Headin’ outta town. Gotta buy some airplane tix. Check a few websites, find the best deal. Book the flights. Go to pay — and my American Express card is rejected.
This hasn’t happened to me since President Alzheimer was semi-coherent. So I purchase the tickets with another card, and call AX to find out what happened.
“It could be several reasons,” I learn. “We constantly upgrade our databases based on credit reports, or a late payment, or other data that impacts your account.”
I understand what it could be, but what I specifically asked is, What WAS it. You know, in fact? Reality? Wha’ happened?
“I can’t tell that from our records, sir. You would need to contact a credit agency and request a copy of your report.”

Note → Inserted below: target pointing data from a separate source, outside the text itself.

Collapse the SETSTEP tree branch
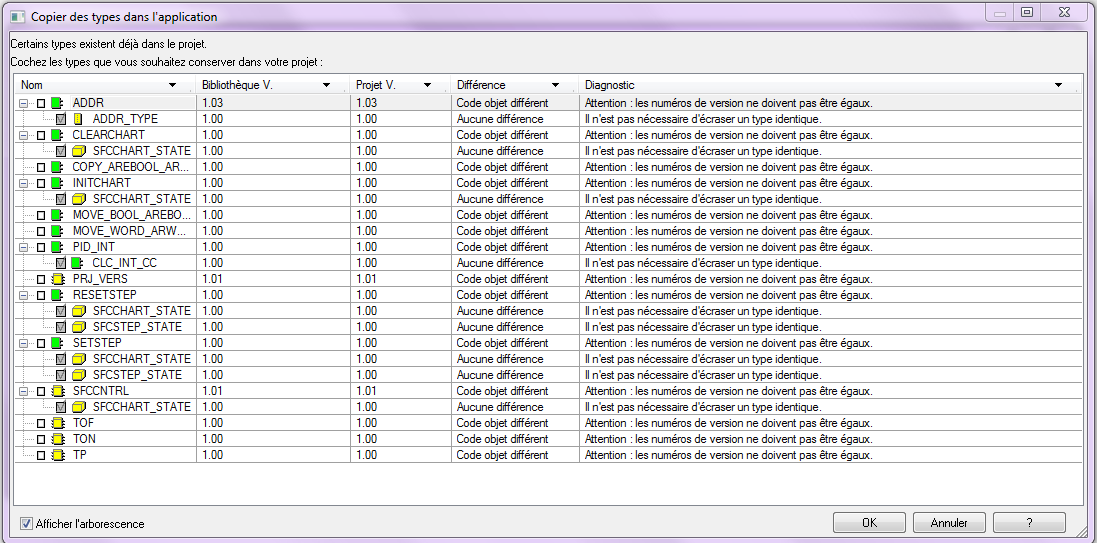click(23, 343)
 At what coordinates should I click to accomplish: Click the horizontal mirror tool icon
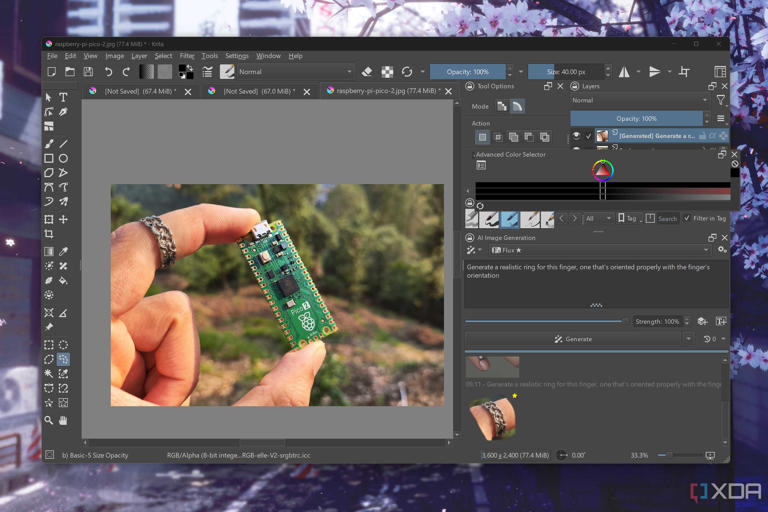(624, 72)
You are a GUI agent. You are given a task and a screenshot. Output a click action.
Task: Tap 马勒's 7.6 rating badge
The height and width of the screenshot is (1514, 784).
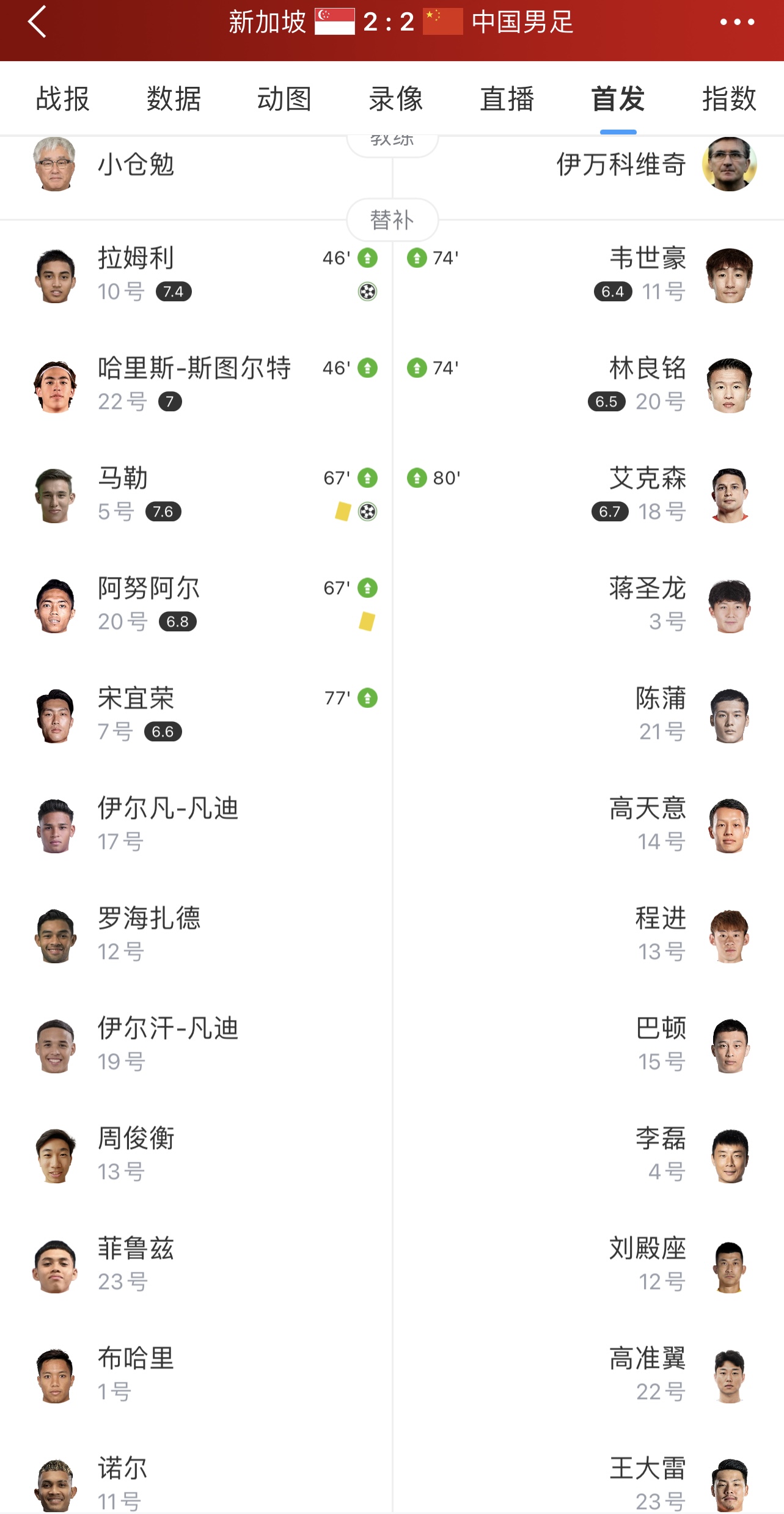163,512
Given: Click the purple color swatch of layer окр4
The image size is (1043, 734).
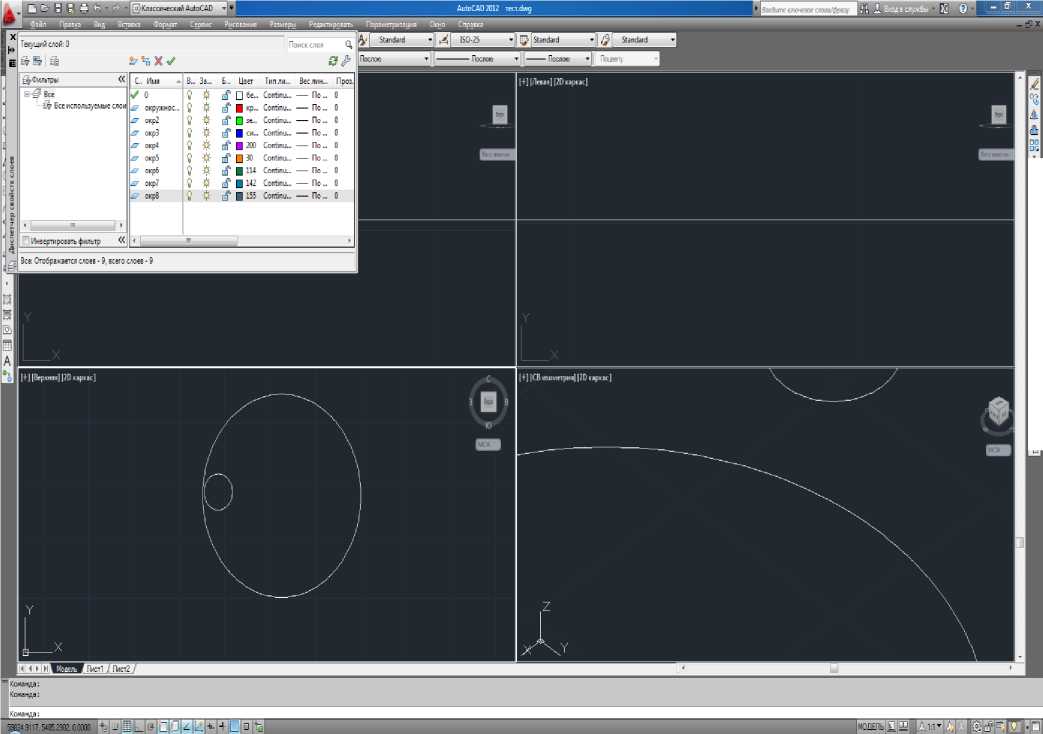Looking at the screenshot, I should click(x=239, y=145).
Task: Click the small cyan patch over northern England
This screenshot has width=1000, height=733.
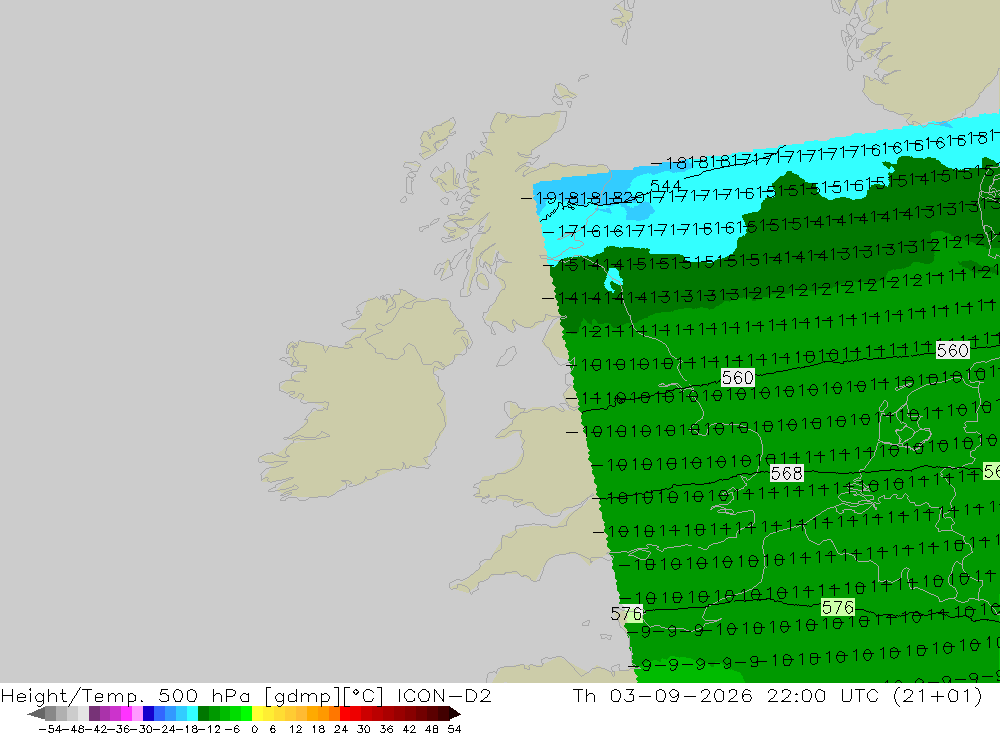Action: [614, 279]
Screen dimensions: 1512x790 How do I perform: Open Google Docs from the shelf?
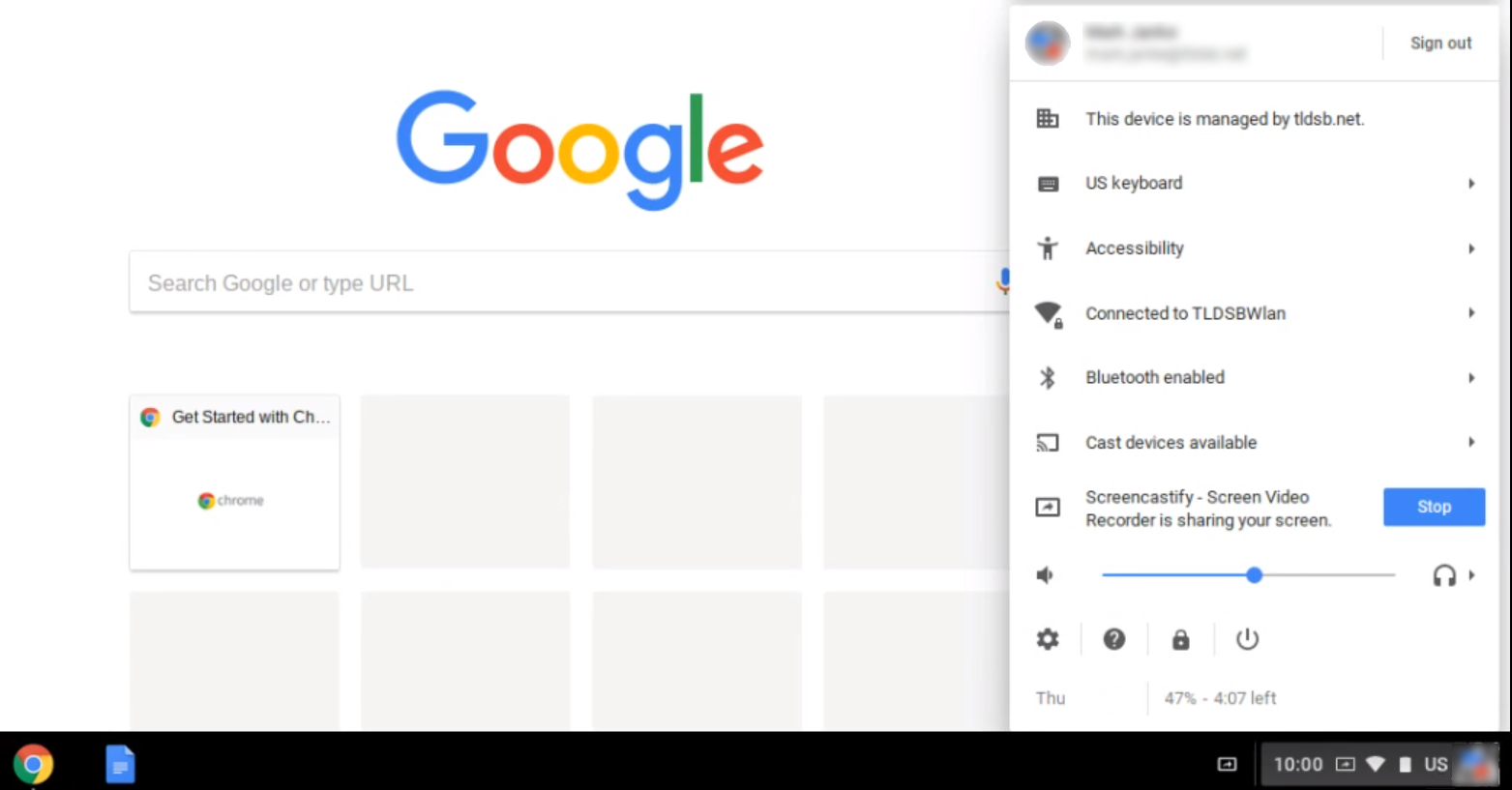(x=120, y=765)
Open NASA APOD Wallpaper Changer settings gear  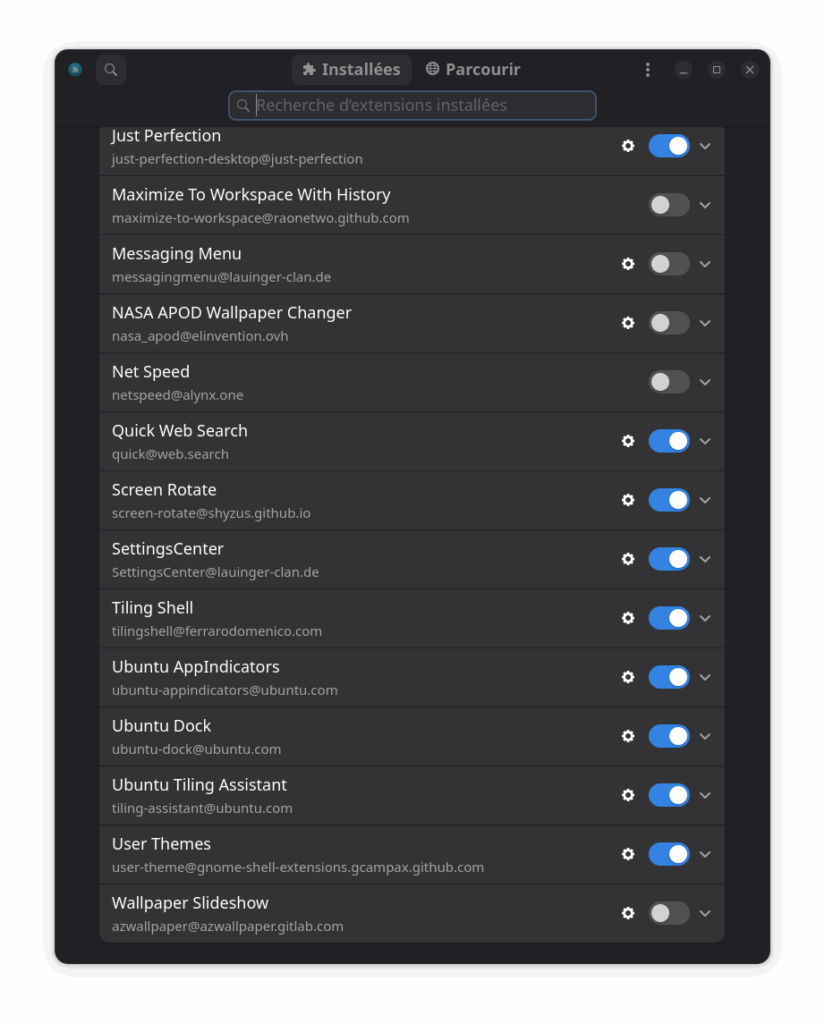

Wait a minute — YOU have access to this report and I don’t? I’m YOUR customer. This is MY account. Why do you conceal information about MY account with YOU when you’re okay blabbing to this third-party agency, which, as you just told me, might not even be relevant to a decision YOU made about MY credit line?
“That’s the policy you agreed to, sir, when you signed on. We can change your credit line based on any information we gather, and we are not obligated to either reveal those sources or even inform you when we make changes.” She pauses. “You’re fucked, faggot. Go find some ass to suck on.”
Okay, she didn’t say that last part. Not in so many words.
She informs me my credit limit, which used to be several thousand dollars, is now $600! This is American Express, the card I’m not supposed to leave home without? With a $600 credit limit, I can’t leave the house.
Back in graduate school — no job, no money, no other income, no credit record, no assets (and, it turned out, no future) — I had a $10,000 credit limit with these asshats. Which I promptly blew through and reneged on and dared them to come get me, which is another hilarious story and the reason I couldn’t get an AX card for two decades, and only got this one through Stealth, Manipulation, and Deception. Which is also the name of my legal counsel.
“You can apply for an increase now if you like,” she offers.
Really? What do you need to know?
“Personal income for your last reporting year and any liquid assets in your name.”
Barely able to stifle my laughter, I give her some wildly inflated numbers that put me comfortably into what is known these days as the 1%. She puts me on hold to subject me with to Donna Summers Muzak — how appropriate .
“We can increase your credit limit to $3,000,” she says upon returning.
That’s all? How do I get back to $25,000, where we started? (*snort gasp rattle*)
“You can apply on-line for an increase in 6 months,” she says. “If nothing negative has been reported, the increase will be considered.”
My nose having grown to the length of Peter North’s pork sword, I thank her kindly, hang up, and mark the calendar. Wow, a reason to live another 6 months!
I love corporate America. I’m so relieved our fate is in their competent hands.